As we have been saying, these last few chapters of the Book of Judges show clearly that once evil takes hold of a person – even a community or a country – and goes unchecked, and there is no indication of any desire to stop it or to turn from it, it will expand and poison the whole ‘body’. Then there is no distinction between what is good and evil, or between what is true and what is false, and there is no longer any active conscience left to check thoughts, desires and actions. (Arcana Caelestia 977)

The story begins… A Levite, a priest of Israel, takes a concubine from Bethlehem in Judah, but she takes part in prostitution and leaves the priest and goes to her father’s house in Bethlehem. The Levite goes to talk kindly with her, and she takes him into her father’s house where he is made welcome by her father.

RAW RECORDS:
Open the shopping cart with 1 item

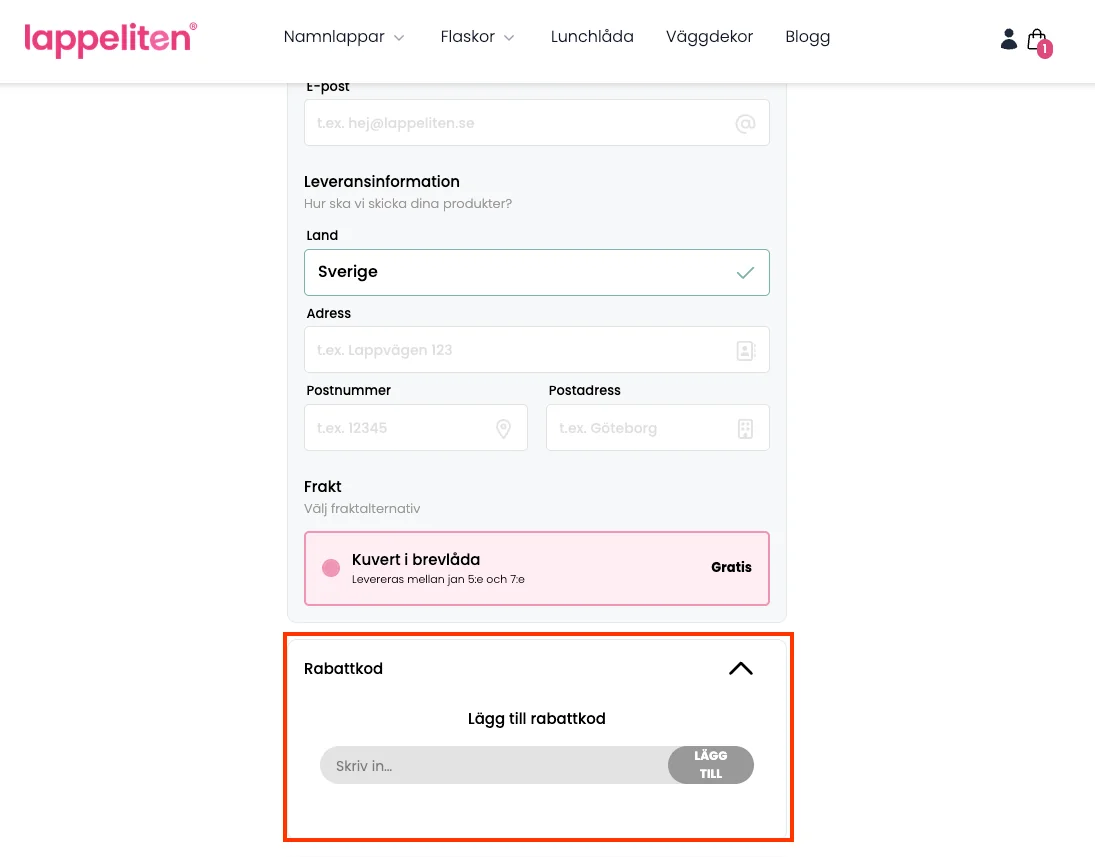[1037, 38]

* * *

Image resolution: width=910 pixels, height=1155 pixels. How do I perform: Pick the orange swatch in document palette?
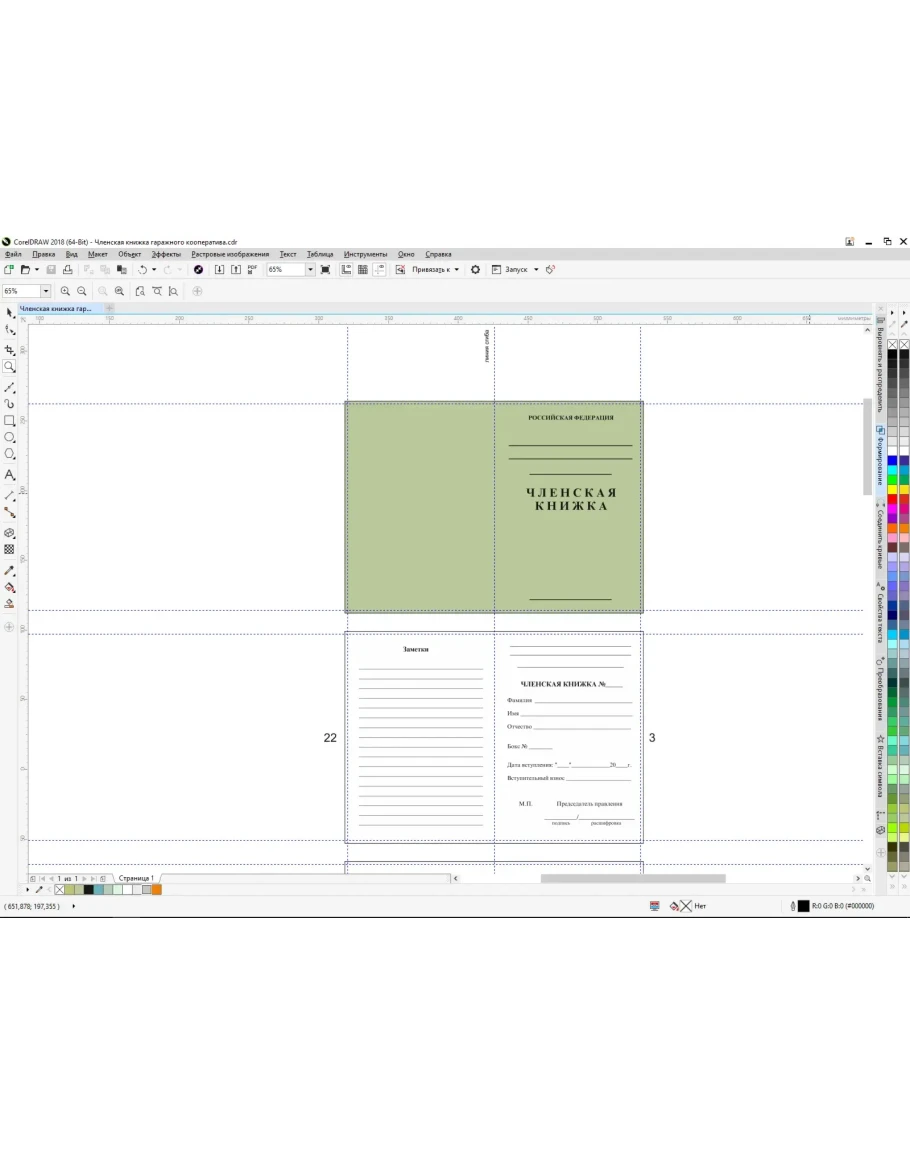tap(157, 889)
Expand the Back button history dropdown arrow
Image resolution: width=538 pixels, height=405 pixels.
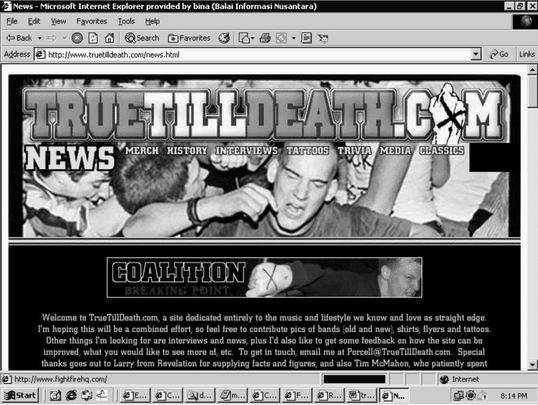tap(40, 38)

OBJECTIVE: Carry on the commentary on the Book of Judges past its last sentence. These lines are separate material and have no connection to the Judges commentary.

RESULT OF THIS EXERCISE:
The spiritual meaning of this is about a fairly mild situation of disorder and wrong which will form the beginning of all that is to happen. The Levite has a concubine. The concubine takes part in prostitution. The father’s fault seems to be that he keeps delaying the Levite’s departure. Every person lives with their own natures which produce mild disorders which can in fact become useful to us during regeneration. But allowed or left to stay unchecked, these disorders can begin to take hold. (Arcana Caelestia 8407)

The Levite keeps intending to leave, but several times the father of the concubine begs him to stay another night and detains him. Three days there becomes four, another night is spent, and on the fifth day the father urges the Levite to stay and eat and spend another night and go away early the next day. This time the Levite refuses and they leave and get to the town of Jebus, a Canaanite town which will eventually become Jerusalem.

The spiritual meaning of these delays before leaving lies in the danger of not turning away from something which is beginning to hold us and become our new normality. The father is very persuasive, but he is the father of a concubine who prostitutes herself. The Levite senses something is not right, and he insists he will leave. (Divine Providence 329)

The Levite’s servant asks for them to stay in Jebus, but the Levite refuses to stay in a foreign city and says they will go on to Gibeah or Ramah. They come to Gibeah and stay in the square as no one will take them in. An old man passes by and offers to take them into his house, and they go with him.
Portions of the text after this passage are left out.